After generating buzz with the “I Like You” demo with co-producer Derek Olds, SJ worked with Grammy Award-winning producer/engineer Carlos Alvarez to complete the commercial single. “At that point, I had a few demo releases, just learning how to get the music out there,” SJ notes. “With ‘I Like You,’ I knew I had a solid single. It turns out to be a universal message — pretty accessible, very acoustic, a light pop ballad, even though I wrote it from a very personal experience.”
“For the first several months, I checked on it every day!” he laughs. “It peaked in the top ten and stayed there a little while. And I learned that big-label artists have huge promotion budgets and entrenched contacts to do whatever they want on radio. You can’t live with them for very long on the charts unless you have those kinds of assets. But if you have a strong song and people respond to it, you can make a dent as an indie artist.”
A hit single doesn’t hurt, but SJ sees it as only one element in a business model he’s still refining.
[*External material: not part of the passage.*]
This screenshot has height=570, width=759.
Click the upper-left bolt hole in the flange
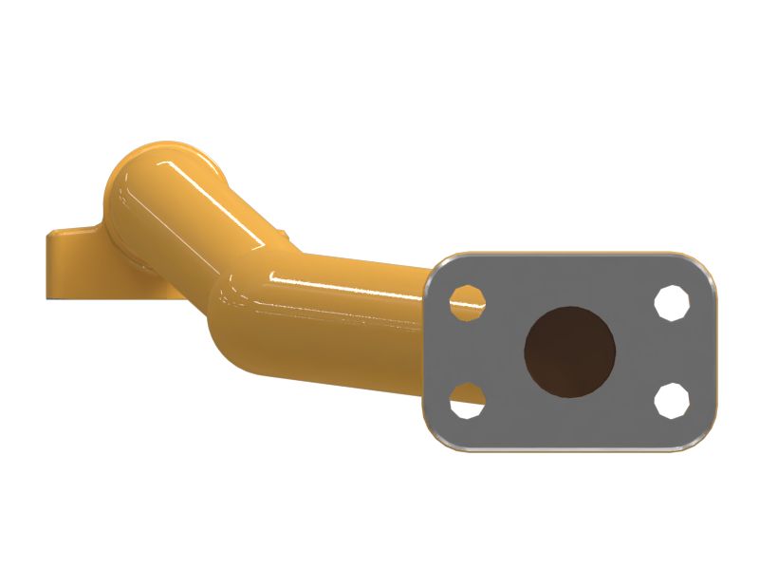pyautogui.click(x=467, y=303)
He calls it a strategic DIY music model: the digital age, rights-centric -successor to the former big-label system.
“The traditional record label model has collapsed completely,” he begins. “The old idea — ‘I write songs and have a good voice and I’ll give all my rights to you to promote me’ — is gone. You’ve got to take charge of your own career and be an entrepreneur. You can do it — if you control your rights, control what you give away, and align with the right partners and vendors under the right terms. Artists who are aloof from that are just not going to make it.”
SJ believes his legal clients have helped him develop the chops to be a solo artist. “You build your brand, your [song] catalog, up to a certain level before you’re attractive as a business investment. I have those tools. I’ve helped corporate clients structure raises for millions of dollars. I know how to comply with securities laws. I understand the proper agreements to protect copyrights and trademarks. I hope I’m creating a framework that can be useful to scores of artists in the future.”
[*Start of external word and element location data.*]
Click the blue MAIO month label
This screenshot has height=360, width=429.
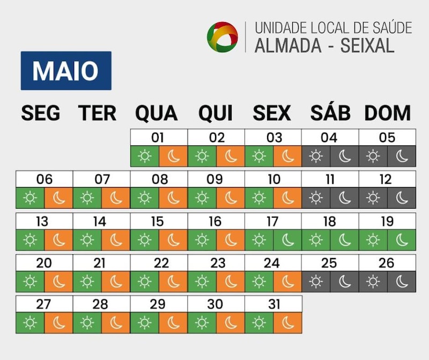66,70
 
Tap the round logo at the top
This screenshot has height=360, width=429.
223,36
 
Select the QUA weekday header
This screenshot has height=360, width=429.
156,113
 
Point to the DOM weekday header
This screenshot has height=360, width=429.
387,113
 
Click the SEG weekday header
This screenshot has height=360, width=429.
41,113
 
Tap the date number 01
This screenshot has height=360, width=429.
158,138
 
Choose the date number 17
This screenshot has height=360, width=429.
272,221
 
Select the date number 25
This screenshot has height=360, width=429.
329,263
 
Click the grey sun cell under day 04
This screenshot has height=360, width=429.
316,156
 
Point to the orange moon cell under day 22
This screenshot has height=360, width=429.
173,281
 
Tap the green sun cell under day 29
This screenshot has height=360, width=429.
144,323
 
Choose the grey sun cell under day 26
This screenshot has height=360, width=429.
373,281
Booking his own performances and hiring supplemental PR and marketing help, SJ is essentially his own manager. He calls his iPad “an extra appendage,” and claims he runs his entire life on cloud-based servers. He spent three months on the road earlier this year, targeting cities like New York City and San Francisco with existing fan bases. He relies on dozens of social media platforms to communicate with fans, from Twitter to Jango Internet Radio. He also just completed another portion of his master plan: a high-quality full commercial LP with top-flight artists. “Coffee,” released May 31, was engineered by Bob Rosa, whose credits include releases by Michael Jackson, Mick Jagger, Prince and other industry icons.
“I see progress, but there’s a long way to go,” he says cheerfully.
Fans and colleagues like Osberg-Braun are already predicting that SJ will reach his goals. “He’s following his dream, and his dream will combine musical talent and the law. He’ll help a lot of other artists.”